PRESSURE‐ AND FLOW‐DEPENDENT VASCULAR REMODELING IN MICE DEFICIENT FOR TISSUE‐TYPE TRANSGLUTAMINASE

Tissue‐type transglutaminase (tTG) acts as a biological glue by cross‐linking extracellular matrix proteins. We tested whether tTG plays a role in the remodeling of small arteries in hypertension and reduced blood flow. Mice were given L‐NAME to induce hypertension. Blood pressure increased similarly in wild type (WT) and tTG null mice (119 ± 3 to 144 ± 4 mmHg vs. 115 ± 3 to 137 ± 5 mmHg). After one week, mesenteric arteries were isolated and pressure‐diameter relationships were determined in vitro under fully dilated conditions. WT mice showed inward remodeling (−10%), whereas tTG null mice did not (+3%), expressed as difference in lumen diameter at 80 mmHg. In the second series of experiments, blood flow was modified in mesenteric arteries by a surgical intervention.
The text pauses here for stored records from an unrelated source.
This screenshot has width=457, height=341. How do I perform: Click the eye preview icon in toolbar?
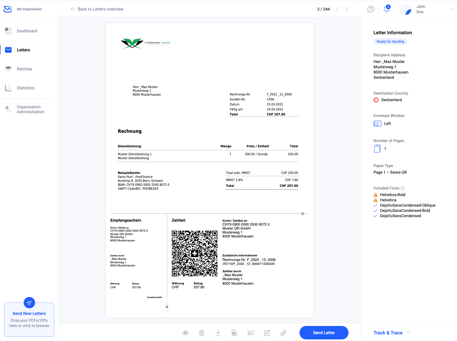pyautogui.click(x=185, y=333)
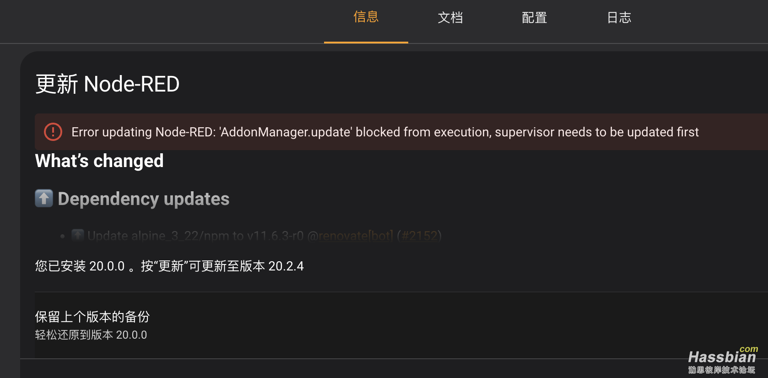Select the version text 您已安装 20.0.0
Screen dimensions: 768x378
click(85, 266)
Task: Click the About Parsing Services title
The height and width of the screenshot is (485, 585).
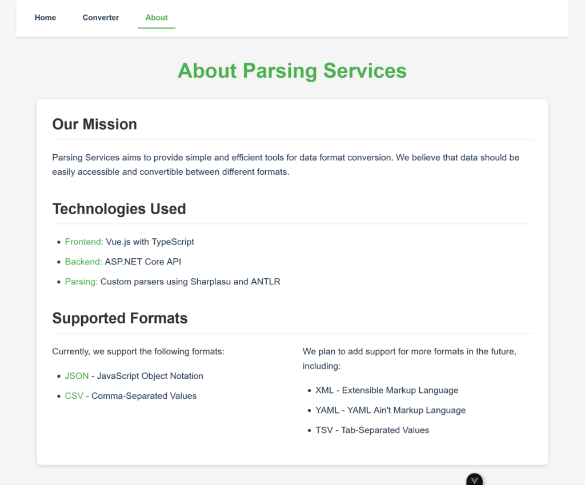Action: point(292,71)
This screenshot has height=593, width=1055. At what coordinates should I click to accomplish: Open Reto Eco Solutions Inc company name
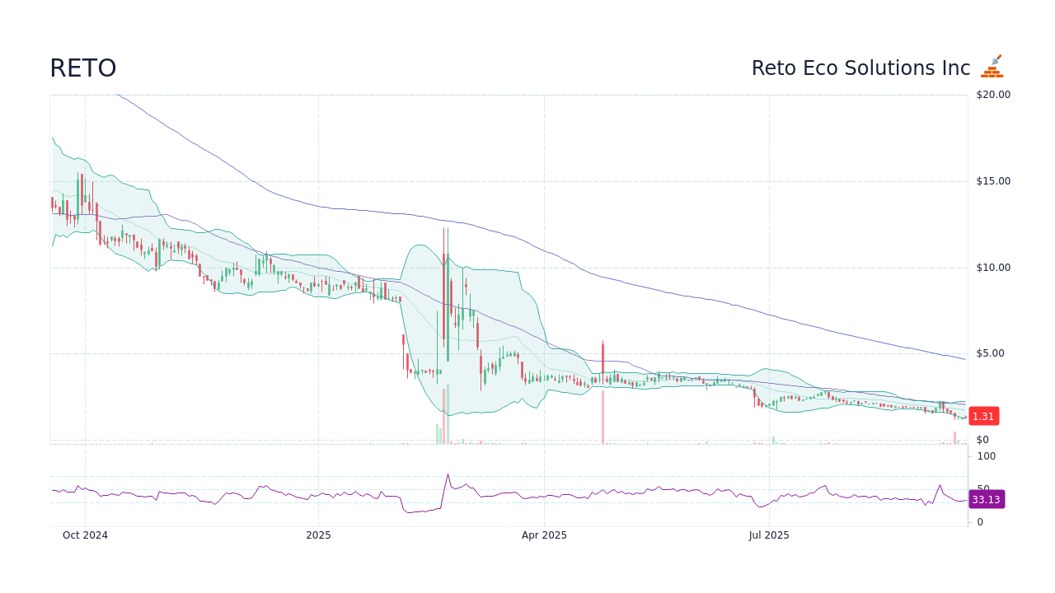coord(860,68)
Two days after a reduction in blood flow arteries of WT mice showed inward remodeling (−17 ± 3%) while vessels from tTG null mice did not (0 ± 2%). However, after 7 days inward remodeling in WT and tTG null mice was similar: −18 ± 1% vs. −21 ± 2%. While tTG null mice lacked tTG expression, arteries did show the cross‐link specific for transglutaminases. RT‐PCR revealed the expression of type 1 transglutaminase and the plasma transglutaminase, Factor XIII in both WT and tTG null mice. These data show that tTG plays a crucial role in the inward remodeling of small arteries in both hypertension and reduced blood flow. Other transglutaminases are expressed but do not fully compensate when arteries are challenged with a remodeling stimulus. Supported by the Netherlands Heart Foundation (NHS 2001.D038).